Shaun Scott No Comments

Storm Clouds Gather

Large mountains create their own largely unpredictable weather, but early indications of trouble are often still perceivable by those paying particular attention. The one-week Valley forecast reveals major systems approaching, always unleashing intensified effects up top, while the two-day summit forecast offers a 51% probability of conditions above treeline for the period. Cumulonimbus clouds forewarn heavy precipitation, Lenticular formations precede high winds, and Cirrostratus arrangements indicate an approaching storm within 12-24 hours. Troubling developments in the counterintuitive stock market, often driven by the subjective emotions of a mass of human investors, can be even more difficult to perceive; nevertheless, reliable gauges exist and are useful to market navigators paying particular attention. Consider the issues that are giving highly respected investors cause for concern today:

  • As a rule, yield curve reversions shortly precede major bear markets and recessions, and the very long and very deeply inverted yield curve since 2022 just turned positive again.¹

  • As a rule, Federal Reserve (‘the Fed’) interest rate reduction campaigns accompany economic recessions and bear markets, and ‘the Fed’ recently started lowering interest rates.

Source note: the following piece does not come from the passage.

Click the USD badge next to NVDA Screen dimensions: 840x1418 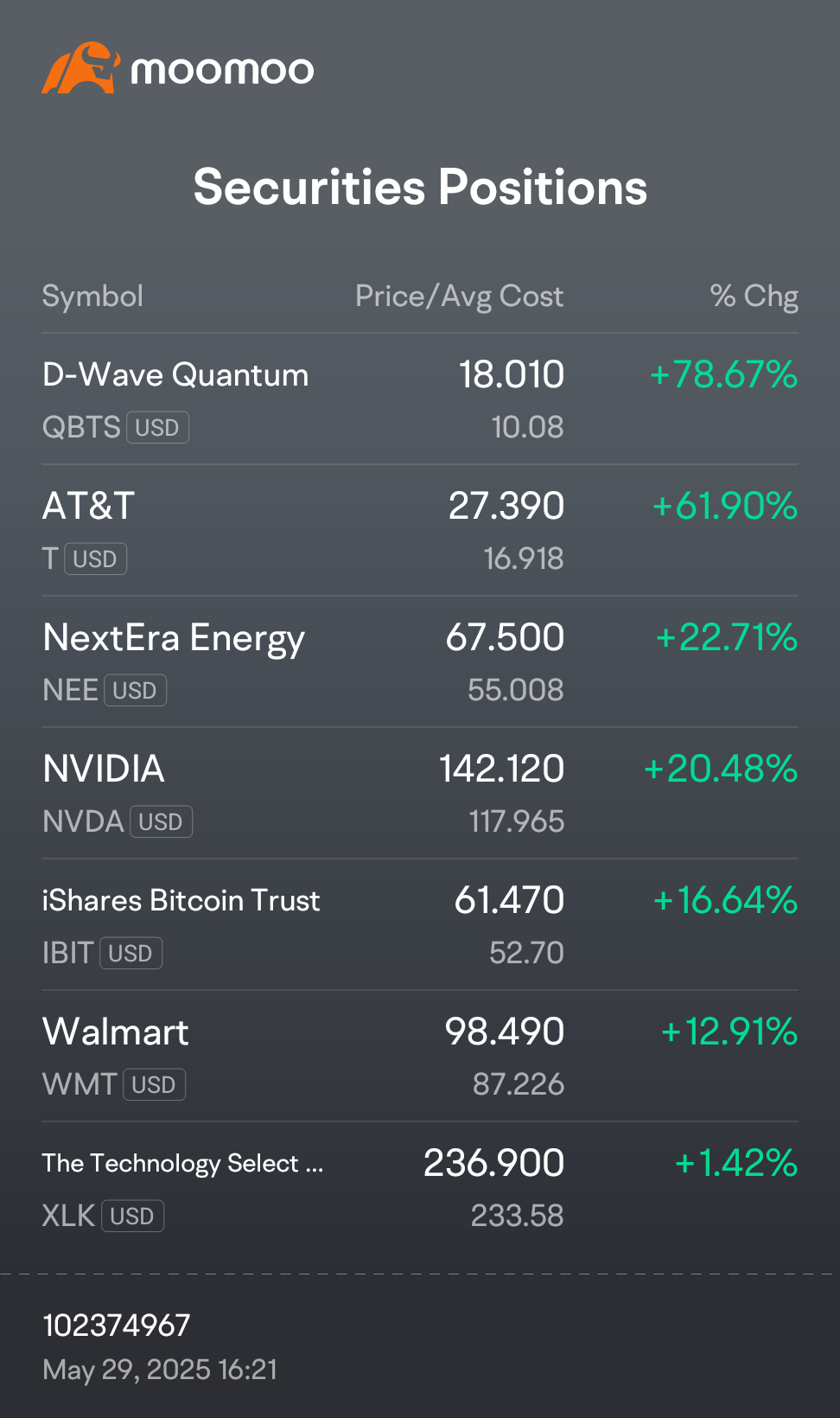click(162, 821)

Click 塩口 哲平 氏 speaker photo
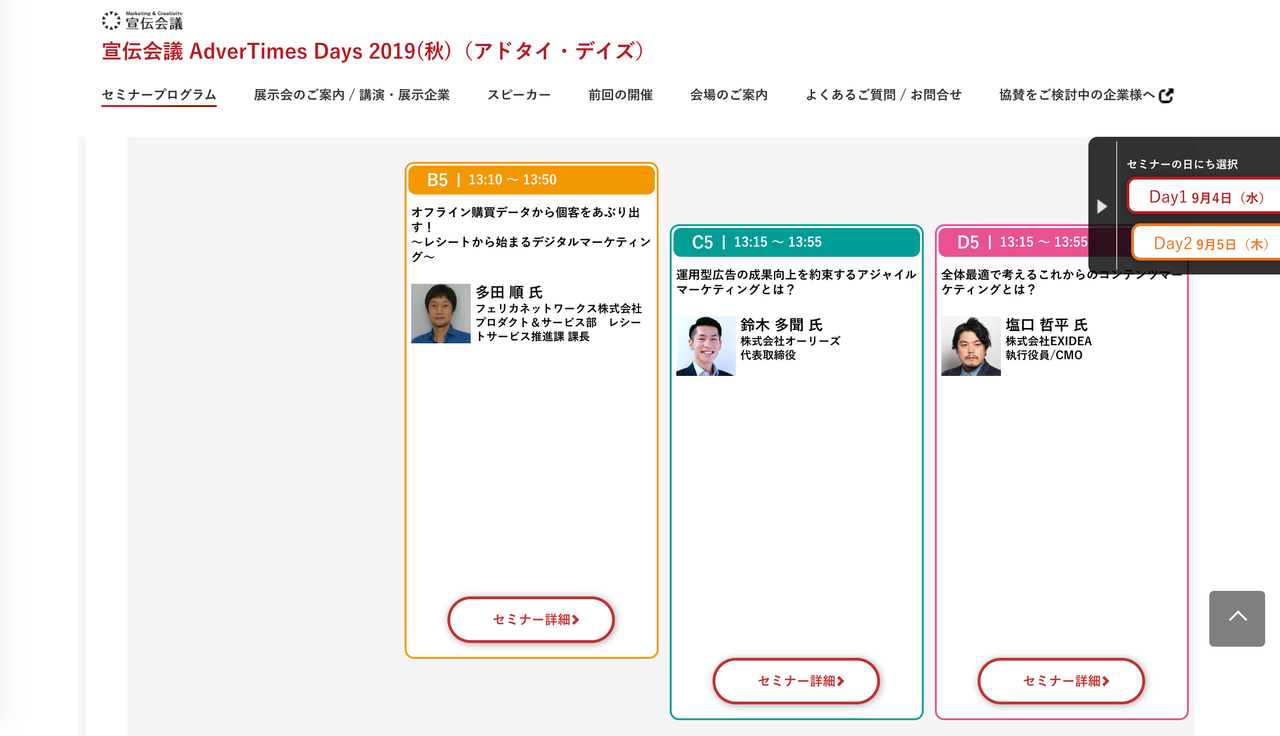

  • Consumer spending, which accounts for two-thirds of the U.S. economy, is slowly weakening.² Consumer debt levels are high and warnings of a ‘tapped’ consumer are surfacing.

  • While ‘the Fed’ clings to its victory dance over inflation, inflation is rising again.³ After badly misdiagnosing the entrenched inflation it had created in the pandemic, ‘the Fed’ is now lowering rates in the absence of an earnings recession as inflation rises. Admire Powell’s boldness, but do not trust his judgment!

  • Stock valuations by nearly every reliable metric are among the highest in recorded history, a dynamic usually followed by terrible ten-year future stock returns.

  • Favorable sentiment has arrived for retail investors, always the last to show up for the party. When this group becomes obstinately euphoric, go on high alert.

  • Warren Buffet and other notable investors are quietly raising large cash positions to a) protect their capital, and b) ensure their ability to buy great companies at deep discounts in the coming sell-off.

  • The bond market is signaling trouble ahead by demanding more interest to compensate for the risk of holding longer-term bonds, and it’s doing this AS ‘the Fed’ lowers its key rate. Bond investors are among the most learned economists on earth, and ‘Fed’ members are among the least.

While these issues are concerning, recognize the fact that bull markets die in euphoria and can remain irrational longer than you think. This bull market can go higher, even much higher, before it concludes. Imagine an experienced mountaineer who sees potential for bad weather while cautiously advancing to the summit, their plan for retreat actionable upon specific stimuli with climber on constant, vigilant alert. Have an exit plan in place and ride the bull with peace of mind.

Think about it, Shaun.


“Be fearful when others are greedy, and greedy when others are fearful” ~Warren Buffet

“Give a portion to seven, or even to eight, for you know not what disaster may happen on earth.” ~Ecclesiastes 11:2


1 U.S. Global Investors, “The Yield Curve Inversion Just Ended”, September 6, 2024

2 Barron’s, “Consumer Spending is Starting to Flash a Warning Sign”, September 3, 2024

3 U.S. Bureau of Labor Statistics, Consumer Price Index, November 8, 2024 https://www.bls.gov/cpi/


This material is for general information only and is not intended to provide specific advice or recommendations for any individual. There is no assurance that the views or strategies discussed are suitable for all investors or will yield positive outcomes. Investing involves risks including possible loss of principal. Any opinions or forecasts contained herein reflect the subjective judgments and assumptions of the author.